Data:
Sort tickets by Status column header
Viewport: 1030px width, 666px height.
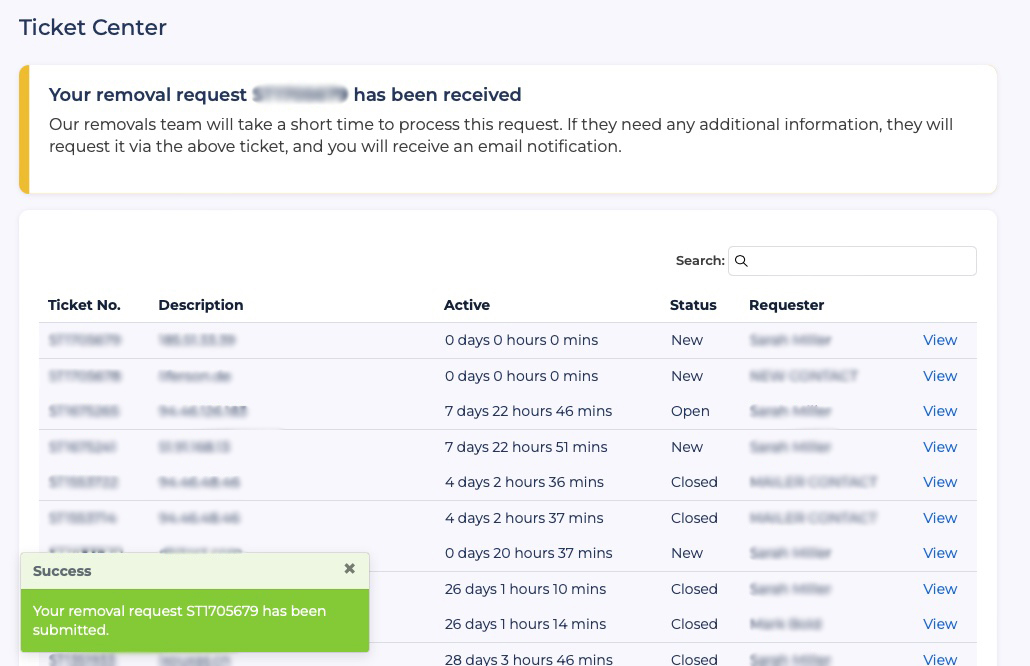click(693, 305)
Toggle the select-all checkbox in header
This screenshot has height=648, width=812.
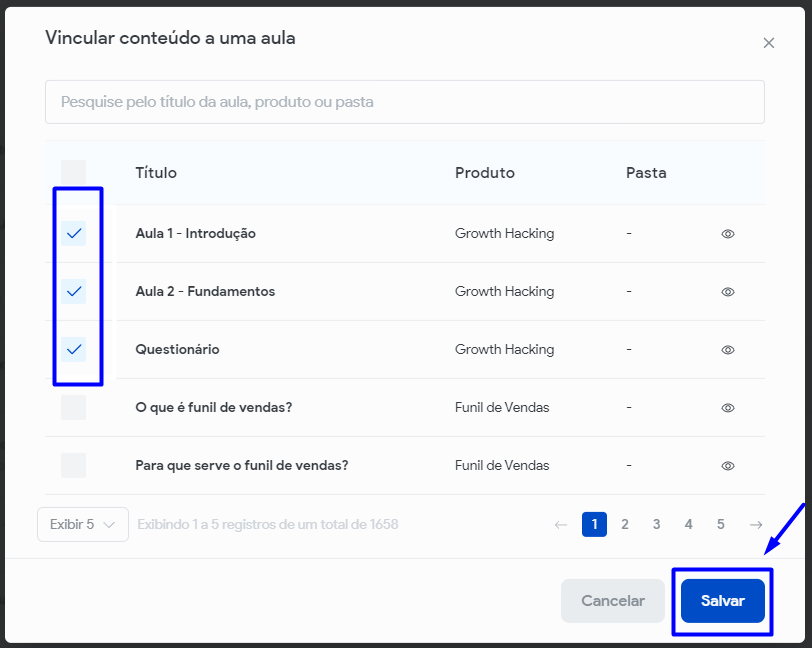click(x=73, y=173)
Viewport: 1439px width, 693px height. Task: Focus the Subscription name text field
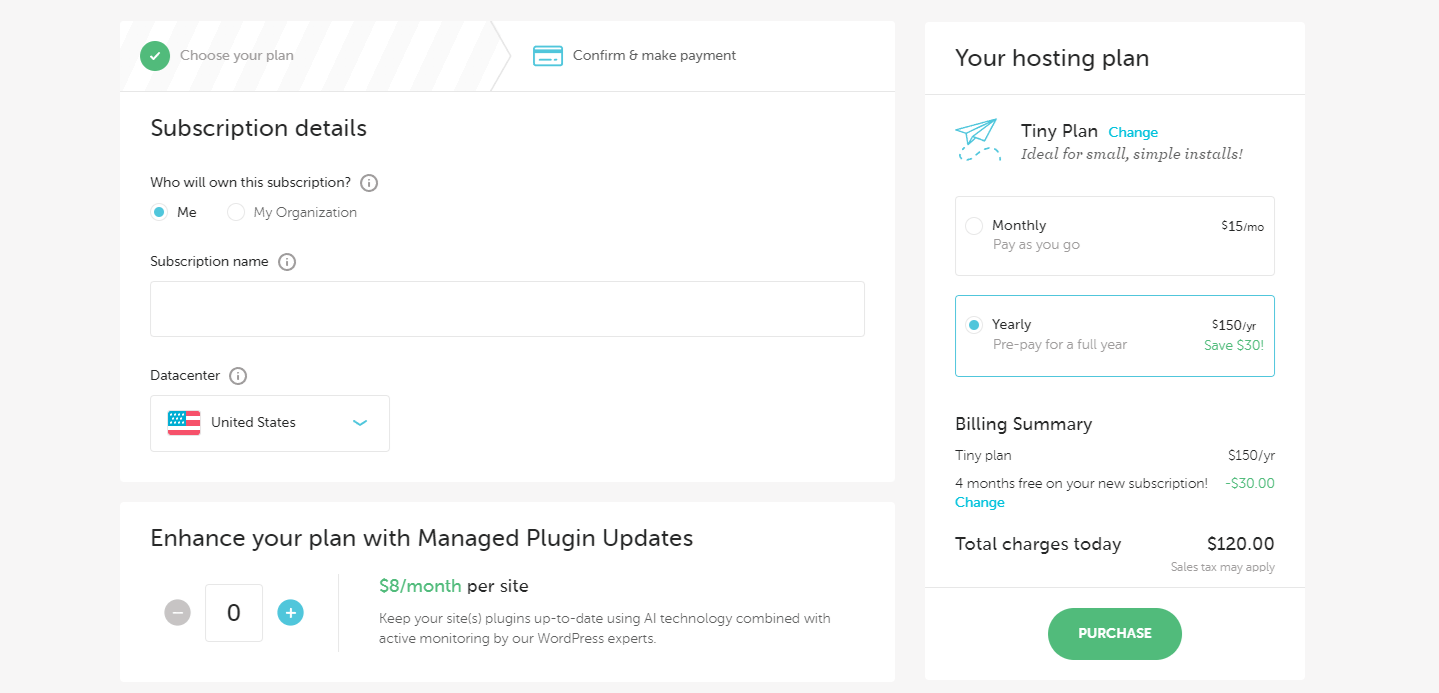507,309
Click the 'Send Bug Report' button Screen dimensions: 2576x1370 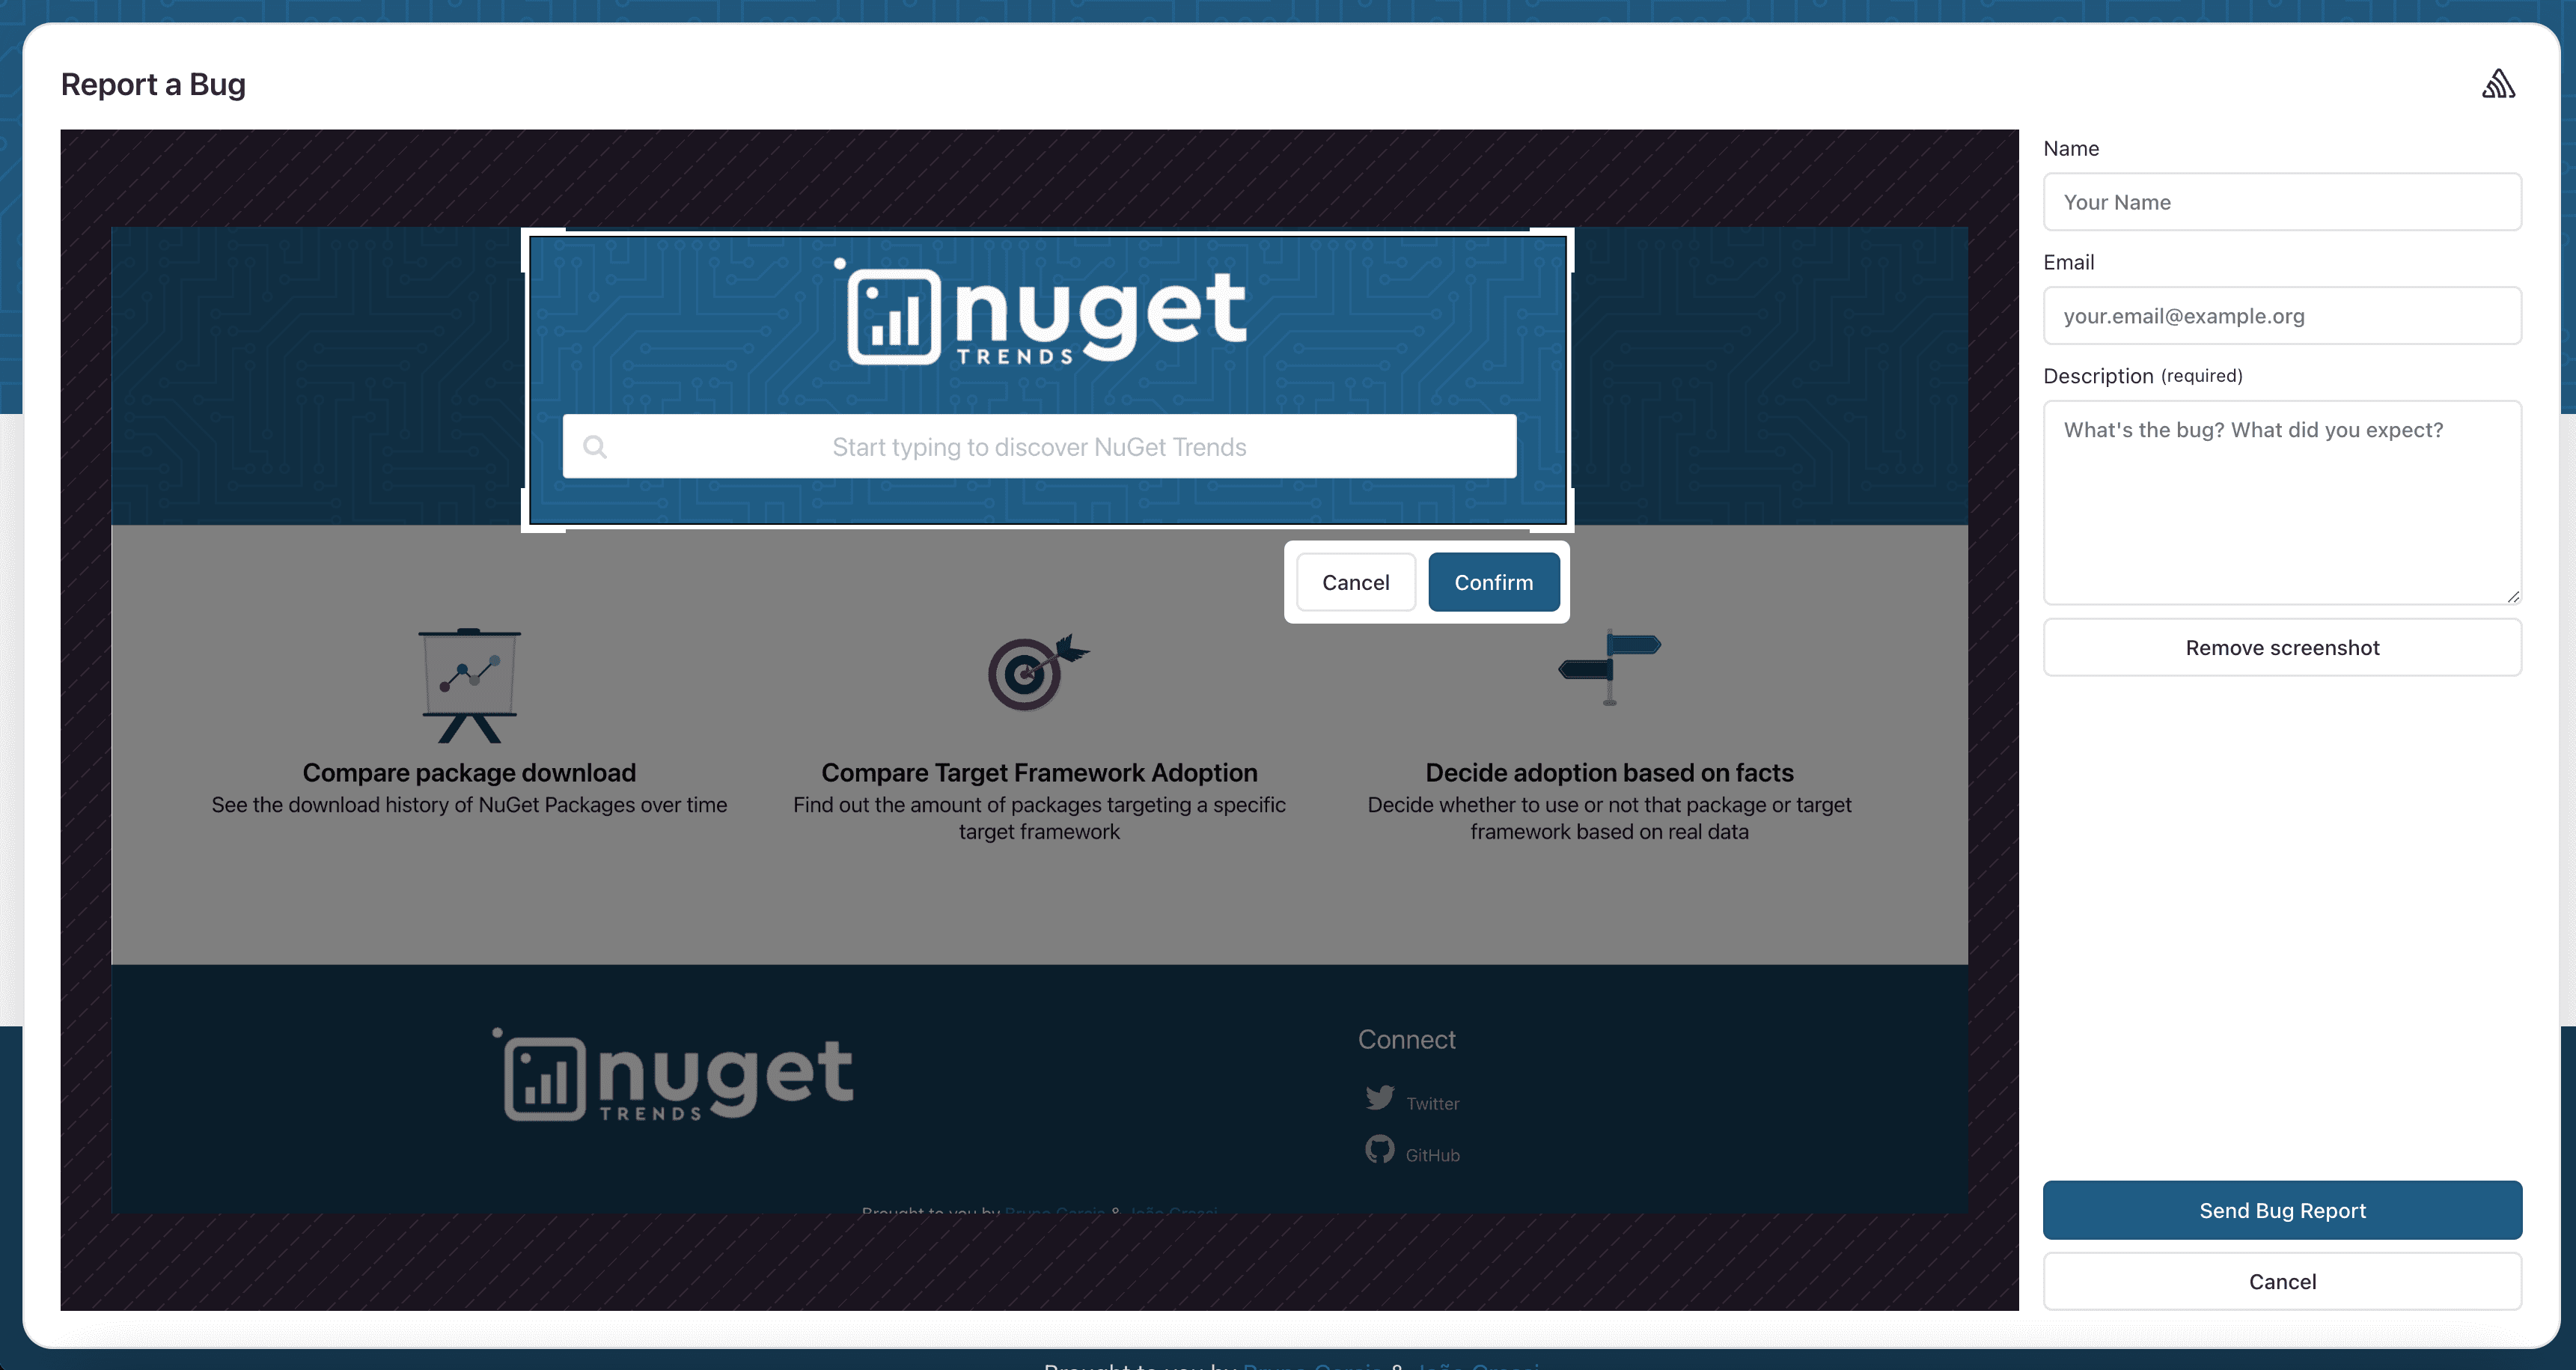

What is needed:
Restate the listing above word for word and skip each picture.

Solved problem:
Sort tickets by Status column header
Viewport: 1030px width, 666px height.
click(693, 305)
Toggle the select-all checkbox in header
This screenshot has height=648, width=812.
click(x=73, y=173)
Viewport: 1439px width, 693px height. Task: Focus the Subscription name text field
507,309
Click the 'Send Bug Report' button Screen dimensions: 2576x1370 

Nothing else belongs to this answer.